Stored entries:
━━━━━━━━━━━━━━━━━━━━

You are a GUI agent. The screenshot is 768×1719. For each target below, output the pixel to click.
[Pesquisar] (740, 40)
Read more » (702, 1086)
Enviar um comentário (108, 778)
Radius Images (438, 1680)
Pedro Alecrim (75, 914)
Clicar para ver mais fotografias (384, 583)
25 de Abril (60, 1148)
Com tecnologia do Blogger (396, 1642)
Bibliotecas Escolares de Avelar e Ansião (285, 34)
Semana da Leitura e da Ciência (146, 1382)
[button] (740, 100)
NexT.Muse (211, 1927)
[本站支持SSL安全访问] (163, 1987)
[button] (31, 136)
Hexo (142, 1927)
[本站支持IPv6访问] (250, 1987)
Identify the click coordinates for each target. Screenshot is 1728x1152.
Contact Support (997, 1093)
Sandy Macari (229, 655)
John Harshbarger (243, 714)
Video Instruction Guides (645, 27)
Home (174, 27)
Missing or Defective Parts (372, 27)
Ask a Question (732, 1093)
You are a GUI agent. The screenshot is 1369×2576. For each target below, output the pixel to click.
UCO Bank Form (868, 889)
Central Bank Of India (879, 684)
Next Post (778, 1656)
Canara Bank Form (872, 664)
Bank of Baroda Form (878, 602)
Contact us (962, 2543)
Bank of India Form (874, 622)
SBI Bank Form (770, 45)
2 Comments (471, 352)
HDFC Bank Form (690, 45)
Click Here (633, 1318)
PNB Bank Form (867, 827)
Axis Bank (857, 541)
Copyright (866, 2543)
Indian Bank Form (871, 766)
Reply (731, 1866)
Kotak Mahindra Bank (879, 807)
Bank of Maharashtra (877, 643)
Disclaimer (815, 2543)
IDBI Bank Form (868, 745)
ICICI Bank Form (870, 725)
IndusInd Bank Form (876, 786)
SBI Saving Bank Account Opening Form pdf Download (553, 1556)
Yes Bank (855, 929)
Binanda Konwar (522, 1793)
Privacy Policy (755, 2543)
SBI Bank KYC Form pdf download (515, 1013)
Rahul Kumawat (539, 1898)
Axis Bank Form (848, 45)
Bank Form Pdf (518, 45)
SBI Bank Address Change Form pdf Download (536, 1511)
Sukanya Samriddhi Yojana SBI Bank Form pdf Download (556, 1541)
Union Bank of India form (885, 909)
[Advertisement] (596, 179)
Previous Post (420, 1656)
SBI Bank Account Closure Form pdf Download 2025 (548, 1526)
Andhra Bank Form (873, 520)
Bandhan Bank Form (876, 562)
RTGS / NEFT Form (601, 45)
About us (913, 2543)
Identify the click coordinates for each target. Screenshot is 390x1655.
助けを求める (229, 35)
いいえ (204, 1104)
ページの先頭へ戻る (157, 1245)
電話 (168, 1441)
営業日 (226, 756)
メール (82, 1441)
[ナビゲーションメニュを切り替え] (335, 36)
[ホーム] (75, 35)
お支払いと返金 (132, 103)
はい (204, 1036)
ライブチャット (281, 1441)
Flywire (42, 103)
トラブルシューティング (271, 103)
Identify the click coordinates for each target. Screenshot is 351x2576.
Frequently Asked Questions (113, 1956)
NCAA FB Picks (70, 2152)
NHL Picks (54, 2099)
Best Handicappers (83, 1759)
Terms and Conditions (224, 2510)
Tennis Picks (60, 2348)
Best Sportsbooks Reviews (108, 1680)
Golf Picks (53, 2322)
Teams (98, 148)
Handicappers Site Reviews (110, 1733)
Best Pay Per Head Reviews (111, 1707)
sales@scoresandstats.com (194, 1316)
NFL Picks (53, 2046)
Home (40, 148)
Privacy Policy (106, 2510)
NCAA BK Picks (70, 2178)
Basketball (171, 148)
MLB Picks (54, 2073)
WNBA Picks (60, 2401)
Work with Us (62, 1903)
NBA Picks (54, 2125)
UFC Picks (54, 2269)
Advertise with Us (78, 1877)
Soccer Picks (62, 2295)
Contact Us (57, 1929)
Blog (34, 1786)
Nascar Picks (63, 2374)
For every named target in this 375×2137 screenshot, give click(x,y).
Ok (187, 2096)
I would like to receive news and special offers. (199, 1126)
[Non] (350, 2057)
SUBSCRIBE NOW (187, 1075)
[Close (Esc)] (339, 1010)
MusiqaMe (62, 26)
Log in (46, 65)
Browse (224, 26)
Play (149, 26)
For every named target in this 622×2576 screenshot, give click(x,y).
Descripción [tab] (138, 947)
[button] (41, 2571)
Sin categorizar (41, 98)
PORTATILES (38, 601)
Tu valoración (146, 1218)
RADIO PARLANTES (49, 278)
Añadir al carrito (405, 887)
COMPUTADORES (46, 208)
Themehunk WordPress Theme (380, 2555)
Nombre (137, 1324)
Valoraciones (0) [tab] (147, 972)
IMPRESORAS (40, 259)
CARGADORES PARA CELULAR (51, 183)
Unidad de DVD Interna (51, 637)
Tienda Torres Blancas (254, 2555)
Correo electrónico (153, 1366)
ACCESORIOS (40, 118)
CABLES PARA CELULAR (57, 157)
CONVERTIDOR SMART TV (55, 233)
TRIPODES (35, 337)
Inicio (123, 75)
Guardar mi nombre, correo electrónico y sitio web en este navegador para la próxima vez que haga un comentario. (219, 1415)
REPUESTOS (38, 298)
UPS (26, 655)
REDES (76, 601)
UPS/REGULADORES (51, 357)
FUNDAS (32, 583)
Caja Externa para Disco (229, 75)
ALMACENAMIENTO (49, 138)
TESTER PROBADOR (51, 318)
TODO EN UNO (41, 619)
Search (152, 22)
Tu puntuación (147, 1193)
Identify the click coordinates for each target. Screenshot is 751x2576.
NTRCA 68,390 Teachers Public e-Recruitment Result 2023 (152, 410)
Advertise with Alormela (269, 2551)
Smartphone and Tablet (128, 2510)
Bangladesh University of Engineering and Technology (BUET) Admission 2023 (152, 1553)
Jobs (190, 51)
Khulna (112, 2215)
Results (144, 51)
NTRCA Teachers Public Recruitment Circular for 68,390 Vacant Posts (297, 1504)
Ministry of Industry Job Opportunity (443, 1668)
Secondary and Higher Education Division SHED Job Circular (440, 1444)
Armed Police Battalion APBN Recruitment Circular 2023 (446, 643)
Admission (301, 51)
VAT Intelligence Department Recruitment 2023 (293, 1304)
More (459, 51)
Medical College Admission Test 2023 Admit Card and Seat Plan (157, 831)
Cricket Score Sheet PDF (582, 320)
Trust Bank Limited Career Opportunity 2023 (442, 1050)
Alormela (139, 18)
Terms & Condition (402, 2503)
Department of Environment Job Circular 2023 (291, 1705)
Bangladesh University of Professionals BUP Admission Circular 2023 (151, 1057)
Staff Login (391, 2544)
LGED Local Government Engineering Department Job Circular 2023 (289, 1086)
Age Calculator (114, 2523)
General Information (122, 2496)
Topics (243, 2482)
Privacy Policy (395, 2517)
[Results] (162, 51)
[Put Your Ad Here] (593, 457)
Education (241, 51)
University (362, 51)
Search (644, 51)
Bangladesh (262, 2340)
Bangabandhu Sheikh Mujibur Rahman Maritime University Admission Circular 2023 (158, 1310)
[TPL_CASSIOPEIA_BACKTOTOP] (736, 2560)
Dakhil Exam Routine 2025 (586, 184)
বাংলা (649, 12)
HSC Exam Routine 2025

━━━━━━━━━━━━━━━━━━━━

[EXERCISE REQUIREMENTS]:
Say, as a single number and nothing more, how many lines of the entries contain the word "Handicappers".

[RESPONSE TO THE EXERCISE]:
2